**Action item**: Your answer should be the line containing "Where should I click to: Toggle" and each line after it through the end of the data below, repeated exactly.

**Pixel coordinate grounding data**:
**********

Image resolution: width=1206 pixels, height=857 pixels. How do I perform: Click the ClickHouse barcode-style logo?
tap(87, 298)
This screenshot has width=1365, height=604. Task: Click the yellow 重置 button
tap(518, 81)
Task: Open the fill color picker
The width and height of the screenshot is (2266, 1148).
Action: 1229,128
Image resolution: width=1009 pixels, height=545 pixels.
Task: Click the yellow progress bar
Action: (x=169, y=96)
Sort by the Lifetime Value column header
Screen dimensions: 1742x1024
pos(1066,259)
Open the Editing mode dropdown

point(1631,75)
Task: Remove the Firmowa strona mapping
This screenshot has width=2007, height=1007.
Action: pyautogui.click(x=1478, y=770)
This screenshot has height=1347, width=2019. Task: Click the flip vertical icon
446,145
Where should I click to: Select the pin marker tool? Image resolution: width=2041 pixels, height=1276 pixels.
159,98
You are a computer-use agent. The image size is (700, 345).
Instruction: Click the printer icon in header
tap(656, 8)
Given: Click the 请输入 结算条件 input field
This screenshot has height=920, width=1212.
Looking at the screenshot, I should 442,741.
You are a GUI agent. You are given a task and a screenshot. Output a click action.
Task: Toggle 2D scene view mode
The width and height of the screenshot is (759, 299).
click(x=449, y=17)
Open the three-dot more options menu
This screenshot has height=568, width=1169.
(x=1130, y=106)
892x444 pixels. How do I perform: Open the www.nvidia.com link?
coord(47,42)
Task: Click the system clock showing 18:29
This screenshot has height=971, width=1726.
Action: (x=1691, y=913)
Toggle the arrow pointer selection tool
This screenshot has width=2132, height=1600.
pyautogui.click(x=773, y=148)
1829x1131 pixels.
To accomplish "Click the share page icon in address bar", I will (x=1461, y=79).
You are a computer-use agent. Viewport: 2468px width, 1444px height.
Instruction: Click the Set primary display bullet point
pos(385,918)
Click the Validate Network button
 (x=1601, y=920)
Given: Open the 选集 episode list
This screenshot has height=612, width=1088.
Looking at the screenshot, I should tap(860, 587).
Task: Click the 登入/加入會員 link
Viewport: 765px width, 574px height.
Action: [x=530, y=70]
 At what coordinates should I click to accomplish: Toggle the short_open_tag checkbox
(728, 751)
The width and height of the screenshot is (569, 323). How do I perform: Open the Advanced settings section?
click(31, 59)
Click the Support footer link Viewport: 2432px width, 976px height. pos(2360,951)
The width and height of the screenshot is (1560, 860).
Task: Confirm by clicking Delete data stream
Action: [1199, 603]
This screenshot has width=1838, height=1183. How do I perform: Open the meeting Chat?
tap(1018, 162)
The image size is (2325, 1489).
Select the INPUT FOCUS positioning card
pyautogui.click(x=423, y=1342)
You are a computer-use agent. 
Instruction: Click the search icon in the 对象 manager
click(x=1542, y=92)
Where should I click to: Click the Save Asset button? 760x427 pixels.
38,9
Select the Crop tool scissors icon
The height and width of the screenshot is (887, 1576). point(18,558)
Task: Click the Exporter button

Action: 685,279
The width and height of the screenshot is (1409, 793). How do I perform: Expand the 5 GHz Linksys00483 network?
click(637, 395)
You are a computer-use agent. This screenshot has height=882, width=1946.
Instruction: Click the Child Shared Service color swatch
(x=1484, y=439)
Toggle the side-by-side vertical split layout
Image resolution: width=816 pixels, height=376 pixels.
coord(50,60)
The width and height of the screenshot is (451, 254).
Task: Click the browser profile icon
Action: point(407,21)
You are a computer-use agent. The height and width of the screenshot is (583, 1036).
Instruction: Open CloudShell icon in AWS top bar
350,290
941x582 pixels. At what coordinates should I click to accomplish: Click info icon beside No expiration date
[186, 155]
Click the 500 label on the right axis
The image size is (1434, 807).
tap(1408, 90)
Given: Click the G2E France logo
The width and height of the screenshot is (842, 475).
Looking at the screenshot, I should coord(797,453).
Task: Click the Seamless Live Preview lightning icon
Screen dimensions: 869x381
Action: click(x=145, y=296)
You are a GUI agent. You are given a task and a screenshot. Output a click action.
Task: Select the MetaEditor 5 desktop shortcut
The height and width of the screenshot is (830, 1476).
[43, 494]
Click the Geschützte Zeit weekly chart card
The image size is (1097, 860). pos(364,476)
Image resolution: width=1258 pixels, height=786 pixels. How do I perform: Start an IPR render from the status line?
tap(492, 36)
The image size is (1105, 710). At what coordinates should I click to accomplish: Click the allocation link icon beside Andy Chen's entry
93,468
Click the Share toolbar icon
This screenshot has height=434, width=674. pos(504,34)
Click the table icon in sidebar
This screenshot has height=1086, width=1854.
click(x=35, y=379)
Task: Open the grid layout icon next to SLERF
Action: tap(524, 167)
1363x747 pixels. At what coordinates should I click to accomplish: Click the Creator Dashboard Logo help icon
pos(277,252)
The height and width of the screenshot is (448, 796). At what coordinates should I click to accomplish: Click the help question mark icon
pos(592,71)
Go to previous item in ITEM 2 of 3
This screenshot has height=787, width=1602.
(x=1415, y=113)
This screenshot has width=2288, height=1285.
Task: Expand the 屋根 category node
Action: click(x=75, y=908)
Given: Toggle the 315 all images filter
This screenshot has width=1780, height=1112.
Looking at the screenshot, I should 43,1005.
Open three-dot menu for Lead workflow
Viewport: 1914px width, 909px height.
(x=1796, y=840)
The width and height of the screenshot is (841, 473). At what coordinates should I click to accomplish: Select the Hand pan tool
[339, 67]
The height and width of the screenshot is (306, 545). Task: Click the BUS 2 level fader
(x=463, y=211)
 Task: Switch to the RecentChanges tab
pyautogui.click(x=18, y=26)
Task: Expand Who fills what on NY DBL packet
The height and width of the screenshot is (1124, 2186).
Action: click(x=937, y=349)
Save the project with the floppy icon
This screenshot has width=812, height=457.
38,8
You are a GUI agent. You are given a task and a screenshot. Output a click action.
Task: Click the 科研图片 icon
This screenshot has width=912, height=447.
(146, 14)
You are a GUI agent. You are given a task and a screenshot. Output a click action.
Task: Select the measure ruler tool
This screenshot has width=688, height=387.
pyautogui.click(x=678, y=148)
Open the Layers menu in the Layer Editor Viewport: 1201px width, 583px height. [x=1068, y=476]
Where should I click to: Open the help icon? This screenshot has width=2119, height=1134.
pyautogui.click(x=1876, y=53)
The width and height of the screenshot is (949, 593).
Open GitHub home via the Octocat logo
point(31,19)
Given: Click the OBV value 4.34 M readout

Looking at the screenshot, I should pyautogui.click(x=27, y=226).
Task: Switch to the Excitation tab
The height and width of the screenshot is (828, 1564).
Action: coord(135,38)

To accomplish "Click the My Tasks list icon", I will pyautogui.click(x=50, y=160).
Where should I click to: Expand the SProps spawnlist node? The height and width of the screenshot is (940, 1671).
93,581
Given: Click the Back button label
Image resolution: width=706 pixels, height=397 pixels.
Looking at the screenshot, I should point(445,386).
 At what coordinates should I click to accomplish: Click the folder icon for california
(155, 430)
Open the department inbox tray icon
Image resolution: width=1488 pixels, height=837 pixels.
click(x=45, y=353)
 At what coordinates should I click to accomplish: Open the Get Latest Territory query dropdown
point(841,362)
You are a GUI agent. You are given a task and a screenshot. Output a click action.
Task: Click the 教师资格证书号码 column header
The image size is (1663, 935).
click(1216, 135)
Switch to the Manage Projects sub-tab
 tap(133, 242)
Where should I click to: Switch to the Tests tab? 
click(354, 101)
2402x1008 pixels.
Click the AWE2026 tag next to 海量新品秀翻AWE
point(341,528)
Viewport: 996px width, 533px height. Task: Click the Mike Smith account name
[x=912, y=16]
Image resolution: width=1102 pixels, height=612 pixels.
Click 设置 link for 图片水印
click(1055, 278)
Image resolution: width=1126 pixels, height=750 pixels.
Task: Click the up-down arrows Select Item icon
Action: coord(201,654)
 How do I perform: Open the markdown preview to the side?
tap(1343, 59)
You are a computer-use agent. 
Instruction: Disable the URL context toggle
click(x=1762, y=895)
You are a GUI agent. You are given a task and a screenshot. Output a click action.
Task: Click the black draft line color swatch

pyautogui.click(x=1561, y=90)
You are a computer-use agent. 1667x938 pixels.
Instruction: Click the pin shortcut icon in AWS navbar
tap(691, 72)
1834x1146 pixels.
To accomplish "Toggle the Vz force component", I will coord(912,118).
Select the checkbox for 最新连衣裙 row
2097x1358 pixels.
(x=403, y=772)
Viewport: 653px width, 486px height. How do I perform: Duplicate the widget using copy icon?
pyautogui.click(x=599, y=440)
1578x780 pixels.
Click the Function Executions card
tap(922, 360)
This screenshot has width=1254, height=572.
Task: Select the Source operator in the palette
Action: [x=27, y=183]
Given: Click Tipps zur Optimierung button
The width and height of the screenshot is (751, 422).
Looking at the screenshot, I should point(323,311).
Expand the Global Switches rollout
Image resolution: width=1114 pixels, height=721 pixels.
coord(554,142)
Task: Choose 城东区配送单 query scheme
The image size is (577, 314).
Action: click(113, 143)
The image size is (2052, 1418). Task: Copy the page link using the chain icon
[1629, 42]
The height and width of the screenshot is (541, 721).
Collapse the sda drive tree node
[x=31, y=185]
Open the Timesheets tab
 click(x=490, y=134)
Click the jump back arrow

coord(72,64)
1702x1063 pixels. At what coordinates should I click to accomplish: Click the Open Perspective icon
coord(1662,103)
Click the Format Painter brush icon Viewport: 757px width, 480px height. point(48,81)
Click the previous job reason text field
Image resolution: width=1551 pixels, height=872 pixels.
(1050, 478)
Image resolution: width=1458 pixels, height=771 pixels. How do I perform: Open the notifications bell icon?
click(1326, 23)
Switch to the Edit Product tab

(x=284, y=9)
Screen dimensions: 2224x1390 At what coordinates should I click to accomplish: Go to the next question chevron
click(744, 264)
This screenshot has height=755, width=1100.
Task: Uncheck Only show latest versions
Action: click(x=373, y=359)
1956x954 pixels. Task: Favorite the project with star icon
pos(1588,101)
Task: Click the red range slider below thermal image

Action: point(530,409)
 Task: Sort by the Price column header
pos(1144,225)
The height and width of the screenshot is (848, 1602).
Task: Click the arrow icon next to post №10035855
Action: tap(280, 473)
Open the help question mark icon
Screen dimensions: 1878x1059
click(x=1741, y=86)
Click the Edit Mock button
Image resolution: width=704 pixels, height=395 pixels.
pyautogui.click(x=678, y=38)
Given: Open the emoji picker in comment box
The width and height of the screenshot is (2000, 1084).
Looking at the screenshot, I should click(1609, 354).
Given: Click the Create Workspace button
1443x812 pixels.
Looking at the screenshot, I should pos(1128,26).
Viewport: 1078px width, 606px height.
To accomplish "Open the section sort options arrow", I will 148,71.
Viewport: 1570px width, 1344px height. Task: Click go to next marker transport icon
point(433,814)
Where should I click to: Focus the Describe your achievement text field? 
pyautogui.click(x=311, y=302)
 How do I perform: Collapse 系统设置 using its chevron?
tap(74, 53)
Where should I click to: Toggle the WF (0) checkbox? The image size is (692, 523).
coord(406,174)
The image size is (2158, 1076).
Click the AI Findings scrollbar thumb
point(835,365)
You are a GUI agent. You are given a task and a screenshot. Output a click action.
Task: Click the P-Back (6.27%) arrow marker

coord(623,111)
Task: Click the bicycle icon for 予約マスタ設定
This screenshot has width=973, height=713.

**********

**Exercise result**:
Where should I click to: Toggle the WF (0) checkbox? The image size is (692, 523).
coord(406,174)
The image size is (2158, 1076).
Click the AI Findings scrollbar thumb
point(835,365)
You are a GUI agent. You are given a task and a screenshot. Output a click action.
Task: Click the P-Back (6.27%) arrow marker

coord(623,111)
Task: Click the bicycle icon for 予約マスタ設定
This screenshot has width=973, height=713.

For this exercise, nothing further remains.